#### Source document
* * * *

The attack peaked at 46 million requests per second

Google Cloud Platform said on Thursday that it successfully repelled what it believes was the largest Layer 7 distributed-denial-of-service (DDoS) attack ever witnessed, when a malicious actor tried to interfere with one of its customers' internet-based services in June.

The attack used HTTPS-based requests and peaked at an astounding 46 million requests per second (RPS).

DDoS attacks, one of the most powerful weapons available to cyber actors, target online services and websites and overwhelm them with massive volumes of traffic that the server or network cannot accommodate.

The main goal behind such attacks is to create problems for the business by making their website inoperable. The disruption also causes issues for individual users who are prevented from accessing the services they require.

According to Google, the attack began on June 1 at 9:45 Pacific Time, and targeted the victim's HTTP/S load balancer initially with 10,000 RPS; volumes increased to 100,000 RPS after eight minutes.

By analysing the data across several dozen characteristics and attributes, the company's Cloud Armor Adaptive Protection system was able to detect the attack and provide an alert that included the attack signature and a recommended rule to block the fraudulent signature.

The DDoS attack intensified further two minutes later, going from 100,000 RPS to a peak of 46 million RPS.

Despite the significant escalation, Google stated the cyber actors were unable to disrupt the customer's services.

"Since Cloud Armor was already blocking the attack traffic, the target workload continued to operate normally," the company said.

The attack came to an end 69 minutes after it began.

"Presumably the attacker likely determined they were not having the desired impact while incurring significant expenses to execute the attack."

According to Google, the attack was 76% more powerful than the 26 million RPS attack that web security provider Cloudflare experienced in June.

Google says the DDoS attack that it blocked was the equivalent of receiving all the daily requests to Wikipedia in just 10 seconds.

* * * *

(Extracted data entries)
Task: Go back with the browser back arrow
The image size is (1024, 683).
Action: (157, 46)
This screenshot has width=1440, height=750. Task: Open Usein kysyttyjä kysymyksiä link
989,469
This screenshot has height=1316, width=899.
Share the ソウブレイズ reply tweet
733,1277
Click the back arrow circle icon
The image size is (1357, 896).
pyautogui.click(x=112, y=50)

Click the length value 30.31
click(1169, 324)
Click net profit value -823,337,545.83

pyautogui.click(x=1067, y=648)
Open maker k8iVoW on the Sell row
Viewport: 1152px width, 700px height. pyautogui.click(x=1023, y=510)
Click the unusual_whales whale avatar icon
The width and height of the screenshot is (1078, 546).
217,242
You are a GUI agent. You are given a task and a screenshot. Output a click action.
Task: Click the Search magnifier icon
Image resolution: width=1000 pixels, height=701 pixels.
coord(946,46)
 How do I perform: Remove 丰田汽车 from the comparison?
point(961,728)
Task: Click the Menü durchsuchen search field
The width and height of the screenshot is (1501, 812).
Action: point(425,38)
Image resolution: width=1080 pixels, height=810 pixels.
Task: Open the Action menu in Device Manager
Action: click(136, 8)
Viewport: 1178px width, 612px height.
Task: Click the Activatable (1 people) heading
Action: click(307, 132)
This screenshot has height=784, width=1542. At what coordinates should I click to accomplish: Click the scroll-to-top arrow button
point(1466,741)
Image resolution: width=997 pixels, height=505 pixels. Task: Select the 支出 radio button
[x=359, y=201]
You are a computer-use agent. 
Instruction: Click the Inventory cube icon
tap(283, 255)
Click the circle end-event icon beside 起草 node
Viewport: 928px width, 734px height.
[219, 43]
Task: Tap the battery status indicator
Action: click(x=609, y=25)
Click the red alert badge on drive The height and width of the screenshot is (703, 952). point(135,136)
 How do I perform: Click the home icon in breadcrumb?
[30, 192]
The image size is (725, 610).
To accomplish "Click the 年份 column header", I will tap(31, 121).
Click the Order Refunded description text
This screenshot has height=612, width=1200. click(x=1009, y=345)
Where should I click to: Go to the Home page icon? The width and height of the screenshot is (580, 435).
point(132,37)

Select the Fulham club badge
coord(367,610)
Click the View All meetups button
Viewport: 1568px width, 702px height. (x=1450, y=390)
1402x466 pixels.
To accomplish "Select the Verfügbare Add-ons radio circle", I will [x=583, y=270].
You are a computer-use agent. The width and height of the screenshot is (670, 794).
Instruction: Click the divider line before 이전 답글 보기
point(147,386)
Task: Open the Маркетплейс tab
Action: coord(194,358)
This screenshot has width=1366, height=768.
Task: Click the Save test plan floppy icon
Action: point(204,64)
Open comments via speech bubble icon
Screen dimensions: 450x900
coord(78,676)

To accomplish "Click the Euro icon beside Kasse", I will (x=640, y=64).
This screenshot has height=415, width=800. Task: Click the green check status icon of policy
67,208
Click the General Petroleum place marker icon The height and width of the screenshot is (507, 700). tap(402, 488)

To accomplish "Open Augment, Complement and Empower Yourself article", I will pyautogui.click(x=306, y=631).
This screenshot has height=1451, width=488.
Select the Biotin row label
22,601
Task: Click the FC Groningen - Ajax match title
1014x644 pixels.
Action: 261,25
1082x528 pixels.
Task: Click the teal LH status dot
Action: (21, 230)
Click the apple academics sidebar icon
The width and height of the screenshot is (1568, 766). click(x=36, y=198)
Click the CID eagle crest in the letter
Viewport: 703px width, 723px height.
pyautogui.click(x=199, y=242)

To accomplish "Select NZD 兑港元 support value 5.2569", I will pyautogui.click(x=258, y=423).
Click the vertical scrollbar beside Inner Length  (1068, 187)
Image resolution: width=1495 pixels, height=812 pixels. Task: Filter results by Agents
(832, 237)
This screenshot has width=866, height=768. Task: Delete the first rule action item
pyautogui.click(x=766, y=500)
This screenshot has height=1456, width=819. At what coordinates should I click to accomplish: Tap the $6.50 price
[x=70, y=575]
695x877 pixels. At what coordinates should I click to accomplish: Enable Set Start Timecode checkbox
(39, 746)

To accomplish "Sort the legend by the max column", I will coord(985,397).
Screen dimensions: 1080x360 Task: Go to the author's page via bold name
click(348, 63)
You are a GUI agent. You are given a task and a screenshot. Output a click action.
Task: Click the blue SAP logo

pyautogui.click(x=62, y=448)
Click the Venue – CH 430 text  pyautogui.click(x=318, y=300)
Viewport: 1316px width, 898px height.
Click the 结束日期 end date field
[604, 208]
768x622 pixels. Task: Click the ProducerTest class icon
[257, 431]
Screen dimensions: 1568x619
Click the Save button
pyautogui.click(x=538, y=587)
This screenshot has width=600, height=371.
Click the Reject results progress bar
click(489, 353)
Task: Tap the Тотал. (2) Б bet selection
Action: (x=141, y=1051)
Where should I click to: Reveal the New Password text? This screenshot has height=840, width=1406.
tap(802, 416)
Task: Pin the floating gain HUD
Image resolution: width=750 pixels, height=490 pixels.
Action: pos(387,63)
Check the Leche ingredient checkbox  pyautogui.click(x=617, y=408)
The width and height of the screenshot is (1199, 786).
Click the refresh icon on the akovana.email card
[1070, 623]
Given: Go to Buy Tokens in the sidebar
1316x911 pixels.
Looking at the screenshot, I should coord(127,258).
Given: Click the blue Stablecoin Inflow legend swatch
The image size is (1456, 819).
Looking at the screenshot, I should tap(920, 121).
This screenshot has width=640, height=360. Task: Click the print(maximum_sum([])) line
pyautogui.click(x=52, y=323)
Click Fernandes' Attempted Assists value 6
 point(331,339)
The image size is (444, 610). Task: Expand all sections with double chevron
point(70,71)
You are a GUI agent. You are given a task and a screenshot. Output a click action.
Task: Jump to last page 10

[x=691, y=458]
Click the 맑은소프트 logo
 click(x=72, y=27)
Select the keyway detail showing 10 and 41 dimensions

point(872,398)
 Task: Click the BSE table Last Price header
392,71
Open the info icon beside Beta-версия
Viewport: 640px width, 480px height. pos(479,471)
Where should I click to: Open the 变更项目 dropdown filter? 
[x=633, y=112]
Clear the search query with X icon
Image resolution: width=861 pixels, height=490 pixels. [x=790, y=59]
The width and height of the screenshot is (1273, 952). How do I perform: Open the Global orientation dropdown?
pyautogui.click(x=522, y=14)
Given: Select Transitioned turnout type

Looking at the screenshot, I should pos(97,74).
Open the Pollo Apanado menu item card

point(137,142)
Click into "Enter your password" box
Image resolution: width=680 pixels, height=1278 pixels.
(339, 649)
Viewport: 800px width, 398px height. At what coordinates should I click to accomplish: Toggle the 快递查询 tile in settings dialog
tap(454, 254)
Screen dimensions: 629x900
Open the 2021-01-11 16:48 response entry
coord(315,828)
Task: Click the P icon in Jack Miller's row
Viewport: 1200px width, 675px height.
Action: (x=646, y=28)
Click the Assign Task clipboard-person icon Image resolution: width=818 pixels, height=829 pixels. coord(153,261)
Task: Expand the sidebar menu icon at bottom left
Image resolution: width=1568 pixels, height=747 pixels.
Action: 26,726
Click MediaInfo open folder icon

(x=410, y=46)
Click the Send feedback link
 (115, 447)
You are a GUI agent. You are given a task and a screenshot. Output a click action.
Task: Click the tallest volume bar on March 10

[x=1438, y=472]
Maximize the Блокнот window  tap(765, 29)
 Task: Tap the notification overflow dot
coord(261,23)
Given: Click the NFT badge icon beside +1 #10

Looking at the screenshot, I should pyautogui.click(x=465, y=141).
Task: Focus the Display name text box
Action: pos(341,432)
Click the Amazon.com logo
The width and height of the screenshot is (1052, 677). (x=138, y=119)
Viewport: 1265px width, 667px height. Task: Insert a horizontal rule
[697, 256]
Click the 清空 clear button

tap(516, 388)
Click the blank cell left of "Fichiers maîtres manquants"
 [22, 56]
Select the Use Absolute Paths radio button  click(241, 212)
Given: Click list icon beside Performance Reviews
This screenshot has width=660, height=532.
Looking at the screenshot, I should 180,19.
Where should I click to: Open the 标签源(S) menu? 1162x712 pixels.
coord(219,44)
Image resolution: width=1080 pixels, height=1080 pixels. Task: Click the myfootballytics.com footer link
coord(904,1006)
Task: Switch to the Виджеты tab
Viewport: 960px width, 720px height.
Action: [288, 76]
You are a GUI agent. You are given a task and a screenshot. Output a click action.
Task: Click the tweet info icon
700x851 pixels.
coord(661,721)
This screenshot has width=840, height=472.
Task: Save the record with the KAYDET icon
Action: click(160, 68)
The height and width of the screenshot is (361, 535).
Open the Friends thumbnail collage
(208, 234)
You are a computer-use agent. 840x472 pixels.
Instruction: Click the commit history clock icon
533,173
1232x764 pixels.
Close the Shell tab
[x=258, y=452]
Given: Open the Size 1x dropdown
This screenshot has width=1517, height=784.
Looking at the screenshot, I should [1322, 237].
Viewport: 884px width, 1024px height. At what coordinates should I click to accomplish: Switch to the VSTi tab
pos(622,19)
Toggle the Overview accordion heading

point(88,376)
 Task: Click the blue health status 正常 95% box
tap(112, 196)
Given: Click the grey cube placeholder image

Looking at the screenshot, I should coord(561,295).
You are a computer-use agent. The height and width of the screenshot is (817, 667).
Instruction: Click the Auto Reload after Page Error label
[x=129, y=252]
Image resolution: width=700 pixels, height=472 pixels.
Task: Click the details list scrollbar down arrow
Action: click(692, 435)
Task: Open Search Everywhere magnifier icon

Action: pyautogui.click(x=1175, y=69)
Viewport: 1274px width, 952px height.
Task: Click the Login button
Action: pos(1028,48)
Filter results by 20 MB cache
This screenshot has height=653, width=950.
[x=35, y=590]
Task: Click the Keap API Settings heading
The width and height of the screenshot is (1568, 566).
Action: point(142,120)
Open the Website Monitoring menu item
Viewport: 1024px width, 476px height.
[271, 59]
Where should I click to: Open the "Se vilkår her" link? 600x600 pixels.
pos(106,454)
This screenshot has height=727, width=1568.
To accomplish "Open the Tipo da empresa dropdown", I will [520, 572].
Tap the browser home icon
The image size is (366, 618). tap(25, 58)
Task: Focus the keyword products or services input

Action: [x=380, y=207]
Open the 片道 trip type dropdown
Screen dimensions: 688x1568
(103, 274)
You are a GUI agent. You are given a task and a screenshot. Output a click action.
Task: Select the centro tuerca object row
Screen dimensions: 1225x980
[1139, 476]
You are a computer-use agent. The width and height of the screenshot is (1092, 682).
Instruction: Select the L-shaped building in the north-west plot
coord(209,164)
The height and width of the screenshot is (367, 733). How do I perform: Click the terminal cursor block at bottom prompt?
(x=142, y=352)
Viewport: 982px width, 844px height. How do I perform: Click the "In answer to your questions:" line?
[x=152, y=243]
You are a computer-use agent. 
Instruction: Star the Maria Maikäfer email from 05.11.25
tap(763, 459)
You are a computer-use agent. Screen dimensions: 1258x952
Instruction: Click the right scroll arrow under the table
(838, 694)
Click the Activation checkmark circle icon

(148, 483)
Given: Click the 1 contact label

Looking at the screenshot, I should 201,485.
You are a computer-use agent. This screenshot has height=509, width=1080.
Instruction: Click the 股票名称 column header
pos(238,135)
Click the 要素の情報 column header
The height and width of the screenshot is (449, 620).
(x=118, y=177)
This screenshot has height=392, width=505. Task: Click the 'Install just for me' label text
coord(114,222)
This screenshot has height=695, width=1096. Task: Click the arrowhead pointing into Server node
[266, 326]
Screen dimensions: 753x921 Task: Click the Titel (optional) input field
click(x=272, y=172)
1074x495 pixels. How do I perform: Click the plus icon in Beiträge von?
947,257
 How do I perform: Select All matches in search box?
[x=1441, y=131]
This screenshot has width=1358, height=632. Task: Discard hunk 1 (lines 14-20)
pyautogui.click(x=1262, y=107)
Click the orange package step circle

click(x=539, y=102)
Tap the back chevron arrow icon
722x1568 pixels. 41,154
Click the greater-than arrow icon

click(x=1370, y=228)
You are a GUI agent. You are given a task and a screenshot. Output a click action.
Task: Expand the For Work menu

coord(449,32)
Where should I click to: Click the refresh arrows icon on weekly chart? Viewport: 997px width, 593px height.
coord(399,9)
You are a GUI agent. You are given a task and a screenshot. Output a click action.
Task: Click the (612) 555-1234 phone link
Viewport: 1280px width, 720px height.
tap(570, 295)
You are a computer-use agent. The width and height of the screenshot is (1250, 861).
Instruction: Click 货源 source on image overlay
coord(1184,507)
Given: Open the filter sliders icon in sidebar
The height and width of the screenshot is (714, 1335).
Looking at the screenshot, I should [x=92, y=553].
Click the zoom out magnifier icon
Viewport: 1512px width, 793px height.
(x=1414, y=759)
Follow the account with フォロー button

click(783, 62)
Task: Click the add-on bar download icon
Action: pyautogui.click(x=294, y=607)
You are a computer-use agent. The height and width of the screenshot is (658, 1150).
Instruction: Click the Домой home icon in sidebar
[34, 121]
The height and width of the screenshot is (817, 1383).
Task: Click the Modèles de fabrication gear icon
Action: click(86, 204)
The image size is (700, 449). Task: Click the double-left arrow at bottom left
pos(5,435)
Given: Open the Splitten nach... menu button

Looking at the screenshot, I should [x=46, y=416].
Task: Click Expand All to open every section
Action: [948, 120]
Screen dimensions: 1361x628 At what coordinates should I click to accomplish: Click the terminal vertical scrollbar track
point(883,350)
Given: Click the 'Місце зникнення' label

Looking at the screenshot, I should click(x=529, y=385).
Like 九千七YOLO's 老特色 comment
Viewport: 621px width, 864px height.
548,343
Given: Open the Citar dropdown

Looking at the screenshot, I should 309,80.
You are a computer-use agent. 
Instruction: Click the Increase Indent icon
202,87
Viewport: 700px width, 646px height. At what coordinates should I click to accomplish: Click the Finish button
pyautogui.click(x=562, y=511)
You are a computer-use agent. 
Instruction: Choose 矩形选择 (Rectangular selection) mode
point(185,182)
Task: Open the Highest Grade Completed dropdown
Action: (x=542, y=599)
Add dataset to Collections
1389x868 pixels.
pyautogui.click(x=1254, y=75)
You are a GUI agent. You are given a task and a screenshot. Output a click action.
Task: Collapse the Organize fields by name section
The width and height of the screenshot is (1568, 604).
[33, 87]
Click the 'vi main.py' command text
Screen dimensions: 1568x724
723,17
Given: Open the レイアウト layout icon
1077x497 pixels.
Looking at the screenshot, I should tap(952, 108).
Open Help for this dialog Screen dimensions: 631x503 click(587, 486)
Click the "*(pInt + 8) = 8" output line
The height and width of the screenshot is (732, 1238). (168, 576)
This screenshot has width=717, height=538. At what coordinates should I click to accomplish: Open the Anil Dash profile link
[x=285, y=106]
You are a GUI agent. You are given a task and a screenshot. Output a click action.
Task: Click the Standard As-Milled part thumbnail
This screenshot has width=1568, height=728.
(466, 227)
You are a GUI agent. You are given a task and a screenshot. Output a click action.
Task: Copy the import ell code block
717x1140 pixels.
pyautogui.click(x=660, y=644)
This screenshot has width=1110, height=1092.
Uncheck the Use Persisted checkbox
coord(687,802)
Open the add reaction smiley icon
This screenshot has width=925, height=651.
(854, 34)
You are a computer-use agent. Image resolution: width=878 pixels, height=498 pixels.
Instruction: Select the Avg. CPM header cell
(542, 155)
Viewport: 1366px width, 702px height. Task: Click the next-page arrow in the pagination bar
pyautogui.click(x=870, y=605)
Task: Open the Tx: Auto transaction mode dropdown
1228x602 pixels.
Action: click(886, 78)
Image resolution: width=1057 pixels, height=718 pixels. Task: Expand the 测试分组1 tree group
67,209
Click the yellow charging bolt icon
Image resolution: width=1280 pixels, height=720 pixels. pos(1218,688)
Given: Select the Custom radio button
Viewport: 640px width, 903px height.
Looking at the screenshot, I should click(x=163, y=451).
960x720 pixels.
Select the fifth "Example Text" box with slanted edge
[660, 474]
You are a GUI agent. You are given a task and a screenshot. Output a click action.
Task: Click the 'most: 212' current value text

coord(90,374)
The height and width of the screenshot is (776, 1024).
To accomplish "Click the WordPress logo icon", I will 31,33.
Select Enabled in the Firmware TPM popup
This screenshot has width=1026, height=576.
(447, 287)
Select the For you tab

* * * *

#### Tasks and exercises
(a) According to the article on the DDoS attack, how many minutes after it began did the attack end?
(b) Reproduce the passage of the DDoS attack article from "Google Cloud Platform" up to and including "services in June.".

#### Replies
(a) 69 minutes.

(b)
Google Cloud Platform said on Thursday that it successfully repelled what it believes was the largest Layer 7 distributed-denial-of-service (DDoS) attack ever witnessed, when a malicious actor tried to interfere with one of its customers' internet-based services in June.